:: Source material ::
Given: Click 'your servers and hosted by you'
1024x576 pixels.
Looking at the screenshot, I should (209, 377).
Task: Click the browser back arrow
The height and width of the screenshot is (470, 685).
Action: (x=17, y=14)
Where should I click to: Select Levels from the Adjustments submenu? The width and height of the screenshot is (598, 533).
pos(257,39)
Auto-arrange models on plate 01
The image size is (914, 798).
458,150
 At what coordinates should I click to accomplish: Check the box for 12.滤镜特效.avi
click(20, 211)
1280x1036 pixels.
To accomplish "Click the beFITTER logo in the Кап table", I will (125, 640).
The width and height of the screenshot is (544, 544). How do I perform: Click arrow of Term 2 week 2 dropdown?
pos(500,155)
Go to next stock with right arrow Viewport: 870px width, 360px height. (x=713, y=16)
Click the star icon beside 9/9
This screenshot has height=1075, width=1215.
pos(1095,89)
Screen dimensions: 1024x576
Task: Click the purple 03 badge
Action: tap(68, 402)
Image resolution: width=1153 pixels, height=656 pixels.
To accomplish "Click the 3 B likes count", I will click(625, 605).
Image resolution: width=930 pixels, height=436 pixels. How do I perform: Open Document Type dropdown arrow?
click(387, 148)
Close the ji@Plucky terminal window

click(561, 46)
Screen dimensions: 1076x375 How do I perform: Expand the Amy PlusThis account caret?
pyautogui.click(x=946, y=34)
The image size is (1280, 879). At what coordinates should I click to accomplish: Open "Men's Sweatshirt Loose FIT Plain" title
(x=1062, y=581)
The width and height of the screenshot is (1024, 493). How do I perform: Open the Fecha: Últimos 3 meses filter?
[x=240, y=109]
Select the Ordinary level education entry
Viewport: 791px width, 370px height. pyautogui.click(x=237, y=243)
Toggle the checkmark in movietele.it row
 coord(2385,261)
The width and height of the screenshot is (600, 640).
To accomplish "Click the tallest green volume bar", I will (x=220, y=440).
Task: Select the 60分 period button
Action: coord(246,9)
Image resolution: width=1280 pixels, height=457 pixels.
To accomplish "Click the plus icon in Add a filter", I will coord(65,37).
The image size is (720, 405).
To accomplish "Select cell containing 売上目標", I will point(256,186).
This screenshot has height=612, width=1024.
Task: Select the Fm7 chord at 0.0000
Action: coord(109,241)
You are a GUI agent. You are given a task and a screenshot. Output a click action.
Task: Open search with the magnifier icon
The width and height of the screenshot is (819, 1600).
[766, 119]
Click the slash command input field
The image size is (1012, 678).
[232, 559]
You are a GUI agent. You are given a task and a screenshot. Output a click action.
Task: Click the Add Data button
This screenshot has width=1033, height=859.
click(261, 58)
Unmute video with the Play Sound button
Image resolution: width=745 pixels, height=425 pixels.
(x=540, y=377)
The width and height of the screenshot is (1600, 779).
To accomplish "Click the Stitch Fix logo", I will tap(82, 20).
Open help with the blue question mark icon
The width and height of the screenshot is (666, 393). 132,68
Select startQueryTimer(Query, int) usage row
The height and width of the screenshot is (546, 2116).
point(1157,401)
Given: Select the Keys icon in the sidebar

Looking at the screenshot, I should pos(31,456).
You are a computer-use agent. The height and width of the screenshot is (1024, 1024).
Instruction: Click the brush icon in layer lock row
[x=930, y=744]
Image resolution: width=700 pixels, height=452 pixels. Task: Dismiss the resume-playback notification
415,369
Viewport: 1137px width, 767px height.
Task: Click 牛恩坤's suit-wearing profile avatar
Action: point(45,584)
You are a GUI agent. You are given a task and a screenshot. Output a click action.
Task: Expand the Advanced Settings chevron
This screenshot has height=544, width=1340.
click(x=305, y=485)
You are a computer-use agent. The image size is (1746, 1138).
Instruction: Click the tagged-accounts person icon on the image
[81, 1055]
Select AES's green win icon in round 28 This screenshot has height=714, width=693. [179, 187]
:::
The task:
Look through the listing above. Pick out each line with "computer" and copy it.

Final answer:
You are a computer-use agent. The height and width of the screenshot is (1024, 1024).
You are a computer-use agent. The image size is (1746, 1138).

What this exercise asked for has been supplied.